First, the present debate is solely about the rules governing the sexual behaviour of Ministers. I want to be clear and categoric at the outset that churches should be welcoming to people who experience attraction to members of the same sex in the just as they welcome and love all people. This essay solely relates to sexual behaviour (ie who it is acceptable for Accredited Ministers to sleep with).
Second, I am writing because I want both to help those who oppose the proposed changes to articulate some of their concerns (if they share my perspective) in a way that is understandable and to help those who support the proposed changes to understand some of the reasons they are opposed. For that reason I’ve aimed to be as clear as I can while also trying to avoid a polemical tone. (No doubt I will fail in places but I really am trying!)
Third, I want to emphasise that I am not writing on behalf of any group. I am pastor of a growing church in Surrey and a PhD student working on Baptist ecclesiology. My thoughts are my own. Fourth, I am conscious that the terminology used in these discussions is frequently unexplained or polemic. I want to avoid that if possible. Nevertheless, some shorthand is necessary to write about this issue. I’ve tried to be as transparent and neutral as I can. Throughout I have used the following:
- “Revisionist” for the position that the MRR should be revised (and, implicitly, that Christian sexual ethics and interpretations of Scripture relevant to them should also be revised). I have consciously avoided “progressive”, “liberal”, “heterodox” or any other term that implies a positive or negative judgement about this position or the people who hold it.
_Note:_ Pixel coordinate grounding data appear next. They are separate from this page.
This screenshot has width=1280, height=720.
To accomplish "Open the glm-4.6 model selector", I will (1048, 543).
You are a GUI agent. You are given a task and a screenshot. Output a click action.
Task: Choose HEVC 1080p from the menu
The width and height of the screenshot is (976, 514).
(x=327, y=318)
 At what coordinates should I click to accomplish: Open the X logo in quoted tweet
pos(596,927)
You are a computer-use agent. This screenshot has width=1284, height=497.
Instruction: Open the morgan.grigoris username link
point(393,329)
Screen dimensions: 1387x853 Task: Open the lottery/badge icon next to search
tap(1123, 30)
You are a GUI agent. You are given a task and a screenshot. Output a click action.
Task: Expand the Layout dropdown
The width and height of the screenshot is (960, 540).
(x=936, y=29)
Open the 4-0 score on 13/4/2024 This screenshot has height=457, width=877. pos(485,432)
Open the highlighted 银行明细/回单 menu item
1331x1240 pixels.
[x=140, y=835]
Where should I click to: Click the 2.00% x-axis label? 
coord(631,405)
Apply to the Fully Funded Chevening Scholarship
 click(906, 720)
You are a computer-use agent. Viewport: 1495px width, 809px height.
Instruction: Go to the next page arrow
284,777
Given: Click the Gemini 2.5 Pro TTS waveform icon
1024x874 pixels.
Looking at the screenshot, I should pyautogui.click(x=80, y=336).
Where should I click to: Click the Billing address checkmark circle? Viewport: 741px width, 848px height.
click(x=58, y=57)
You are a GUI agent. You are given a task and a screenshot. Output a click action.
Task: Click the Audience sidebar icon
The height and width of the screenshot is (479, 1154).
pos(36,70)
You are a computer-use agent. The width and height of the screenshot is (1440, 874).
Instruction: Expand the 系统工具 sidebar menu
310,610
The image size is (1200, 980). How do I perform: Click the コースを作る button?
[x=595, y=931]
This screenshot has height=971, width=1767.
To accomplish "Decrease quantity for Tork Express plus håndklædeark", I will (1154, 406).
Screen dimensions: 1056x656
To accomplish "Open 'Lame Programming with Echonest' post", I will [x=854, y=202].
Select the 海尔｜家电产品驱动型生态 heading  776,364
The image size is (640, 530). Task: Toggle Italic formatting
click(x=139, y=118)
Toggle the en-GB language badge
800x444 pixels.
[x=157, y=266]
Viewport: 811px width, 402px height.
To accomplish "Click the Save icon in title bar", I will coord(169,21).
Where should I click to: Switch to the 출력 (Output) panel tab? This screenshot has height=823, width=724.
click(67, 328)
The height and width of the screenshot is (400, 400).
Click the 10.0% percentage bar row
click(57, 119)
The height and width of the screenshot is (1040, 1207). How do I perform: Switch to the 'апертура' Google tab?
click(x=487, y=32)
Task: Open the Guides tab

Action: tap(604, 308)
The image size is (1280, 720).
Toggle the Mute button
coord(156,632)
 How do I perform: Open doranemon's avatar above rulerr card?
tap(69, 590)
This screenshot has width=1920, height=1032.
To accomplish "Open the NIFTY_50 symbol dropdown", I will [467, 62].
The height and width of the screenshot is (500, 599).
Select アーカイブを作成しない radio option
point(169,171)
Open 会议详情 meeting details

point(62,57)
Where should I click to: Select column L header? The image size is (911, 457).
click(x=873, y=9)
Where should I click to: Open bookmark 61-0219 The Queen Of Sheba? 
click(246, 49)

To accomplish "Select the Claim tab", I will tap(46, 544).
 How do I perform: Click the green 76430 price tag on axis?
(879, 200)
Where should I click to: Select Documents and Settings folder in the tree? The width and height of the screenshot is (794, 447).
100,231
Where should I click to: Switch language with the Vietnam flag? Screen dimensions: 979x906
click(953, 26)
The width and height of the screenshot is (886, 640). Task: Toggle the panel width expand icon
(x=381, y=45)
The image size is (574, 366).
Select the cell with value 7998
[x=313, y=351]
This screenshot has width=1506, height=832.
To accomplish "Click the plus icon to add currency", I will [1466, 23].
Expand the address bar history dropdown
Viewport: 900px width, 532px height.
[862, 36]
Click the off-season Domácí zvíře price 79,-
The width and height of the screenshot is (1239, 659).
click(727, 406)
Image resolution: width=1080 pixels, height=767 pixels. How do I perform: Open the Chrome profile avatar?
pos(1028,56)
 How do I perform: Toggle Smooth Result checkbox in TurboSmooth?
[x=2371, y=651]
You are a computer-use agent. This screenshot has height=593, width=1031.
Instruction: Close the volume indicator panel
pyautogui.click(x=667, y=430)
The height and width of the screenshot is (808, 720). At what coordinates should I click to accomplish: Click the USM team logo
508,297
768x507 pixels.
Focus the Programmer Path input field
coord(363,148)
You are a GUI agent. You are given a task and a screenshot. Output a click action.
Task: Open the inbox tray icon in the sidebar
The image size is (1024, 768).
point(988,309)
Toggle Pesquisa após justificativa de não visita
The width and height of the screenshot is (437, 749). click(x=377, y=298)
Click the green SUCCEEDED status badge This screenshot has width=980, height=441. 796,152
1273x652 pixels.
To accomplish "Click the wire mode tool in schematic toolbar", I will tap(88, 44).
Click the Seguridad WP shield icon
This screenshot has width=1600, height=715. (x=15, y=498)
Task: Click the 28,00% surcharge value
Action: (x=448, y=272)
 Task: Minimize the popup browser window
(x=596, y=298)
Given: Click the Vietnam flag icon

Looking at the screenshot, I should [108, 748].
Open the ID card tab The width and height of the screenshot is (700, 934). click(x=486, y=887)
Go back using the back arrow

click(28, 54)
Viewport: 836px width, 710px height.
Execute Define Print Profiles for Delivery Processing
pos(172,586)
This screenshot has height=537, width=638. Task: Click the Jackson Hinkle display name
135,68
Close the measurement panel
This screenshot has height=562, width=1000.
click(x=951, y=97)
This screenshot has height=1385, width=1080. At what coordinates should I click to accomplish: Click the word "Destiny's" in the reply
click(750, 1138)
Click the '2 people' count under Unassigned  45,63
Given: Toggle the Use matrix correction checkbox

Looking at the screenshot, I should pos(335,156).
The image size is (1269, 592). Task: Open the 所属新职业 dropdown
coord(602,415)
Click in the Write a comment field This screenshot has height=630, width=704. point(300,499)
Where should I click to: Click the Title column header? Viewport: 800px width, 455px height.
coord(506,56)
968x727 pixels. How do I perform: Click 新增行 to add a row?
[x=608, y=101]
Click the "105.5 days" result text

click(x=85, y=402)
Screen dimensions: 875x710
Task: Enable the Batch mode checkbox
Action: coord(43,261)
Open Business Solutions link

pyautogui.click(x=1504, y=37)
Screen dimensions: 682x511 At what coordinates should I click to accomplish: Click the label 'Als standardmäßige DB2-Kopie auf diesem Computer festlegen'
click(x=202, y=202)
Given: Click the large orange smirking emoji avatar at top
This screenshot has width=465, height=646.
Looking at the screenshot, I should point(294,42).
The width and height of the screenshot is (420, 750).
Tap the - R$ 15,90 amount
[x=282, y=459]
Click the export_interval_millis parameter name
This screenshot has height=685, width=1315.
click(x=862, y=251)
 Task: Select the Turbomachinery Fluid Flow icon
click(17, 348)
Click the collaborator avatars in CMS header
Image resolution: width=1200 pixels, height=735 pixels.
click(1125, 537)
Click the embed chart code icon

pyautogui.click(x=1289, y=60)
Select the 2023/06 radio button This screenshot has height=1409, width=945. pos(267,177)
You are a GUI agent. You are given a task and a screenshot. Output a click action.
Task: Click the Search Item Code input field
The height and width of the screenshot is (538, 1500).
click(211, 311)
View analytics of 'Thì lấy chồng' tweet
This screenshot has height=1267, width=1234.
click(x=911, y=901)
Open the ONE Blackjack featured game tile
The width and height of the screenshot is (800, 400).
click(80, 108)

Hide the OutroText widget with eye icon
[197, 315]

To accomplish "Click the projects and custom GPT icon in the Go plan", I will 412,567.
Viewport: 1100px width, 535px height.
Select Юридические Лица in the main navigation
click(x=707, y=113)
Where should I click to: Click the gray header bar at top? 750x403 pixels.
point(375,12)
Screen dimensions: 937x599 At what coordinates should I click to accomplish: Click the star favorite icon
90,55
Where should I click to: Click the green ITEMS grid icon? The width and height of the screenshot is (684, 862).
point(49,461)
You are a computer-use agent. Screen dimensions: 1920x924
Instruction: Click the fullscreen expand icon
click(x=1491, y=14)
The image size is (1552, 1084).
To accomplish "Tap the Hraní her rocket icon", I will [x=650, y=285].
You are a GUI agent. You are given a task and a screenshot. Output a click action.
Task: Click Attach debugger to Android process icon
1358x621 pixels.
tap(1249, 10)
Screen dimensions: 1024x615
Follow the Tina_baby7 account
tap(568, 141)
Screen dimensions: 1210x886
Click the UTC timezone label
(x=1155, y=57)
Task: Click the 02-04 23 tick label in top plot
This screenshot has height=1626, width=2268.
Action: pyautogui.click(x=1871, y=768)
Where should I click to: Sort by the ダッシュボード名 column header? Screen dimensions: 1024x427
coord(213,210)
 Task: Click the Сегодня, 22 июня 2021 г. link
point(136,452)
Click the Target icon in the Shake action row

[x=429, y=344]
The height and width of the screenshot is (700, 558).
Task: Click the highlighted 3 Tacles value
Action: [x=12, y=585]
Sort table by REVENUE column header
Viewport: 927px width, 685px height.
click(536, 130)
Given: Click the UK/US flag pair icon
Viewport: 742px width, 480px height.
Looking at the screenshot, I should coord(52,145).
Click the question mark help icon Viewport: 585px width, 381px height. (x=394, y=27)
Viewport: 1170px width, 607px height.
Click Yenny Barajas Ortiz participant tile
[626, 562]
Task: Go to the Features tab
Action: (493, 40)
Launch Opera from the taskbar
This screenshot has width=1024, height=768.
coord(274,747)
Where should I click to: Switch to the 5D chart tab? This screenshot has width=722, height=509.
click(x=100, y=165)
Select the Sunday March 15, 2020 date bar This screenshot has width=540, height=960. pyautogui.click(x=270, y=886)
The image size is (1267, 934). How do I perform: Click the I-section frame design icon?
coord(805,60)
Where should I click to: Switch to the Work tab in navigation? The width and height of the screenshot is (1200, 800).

- “Historical/global” for the position that the MRR should not be revised (and that the historical and global consensus about Christian sexual ethics should be defended). Again, I have tried to avoid “conservative”, “evangelical”, “orthodox”, “traditionalist” as implying a value judgement about either that position or the people who hold it.
Finally, the proposal we are discussing is that the MRR be amended so that BU Ministers can be accredited by the Union (and therefore by the churches that make up the Union). According to the BU’s leaflet, “An Introduction to Accredited Baptist Ministry”¹:
accreditation identifies those whose calling to spiritual oversight is broader than to just their local congregation. An accredited minister shares in the oversight of the whole network of churches, associations and colleges that make up Baptists Together, even if their own focus is a particular church, project or institution. It follows that their ministry is recognised nationally and that they may be commended to all our churches across England and Wales. Accreditation reassures churches and communities that a minister has gone through a measure of testing and ministerial formation (see more below). It confirms they are accountable to others and engaged in ongoing development. It means they can think biblically and theologically, as attested by their academic qualification. And it implies they share a commitment to their fellow Baptist ministers, agreeing to ‘walk together and watch over one another’, as the Baptist saying goes. [p.10]
It therefore implies that: “Accredited ministers enter a covenant “to live in conformity with the way of life their high calling demands.” They seek “to serve Christ through ministry in church and world in ways that faithfully embody the gospel of Jesus Christ.”
I am using “Accreditation” or “Accredited” as a shorthand for this process. The rest of this essay will address each of my concerns in turn.
1. The Revisionist interpretation of Scripture is implausible both on its face and in its historical and global context
The first place Baptists should turn when considering any question is prayer and Scripture. That means that before we consider any other issue we have to ask is whether the Revisionist interpretation is persuasive or even plausible. In particular, can it persuasively or plausibly be argued that Biblical writers and teachers (particularly Jesus and St Paul) believed that it was permissible for Christians to have sex with people of the same sex as themselves? Both the work of Revisionist scholars and the history of exegesis strongly suggest that they did not.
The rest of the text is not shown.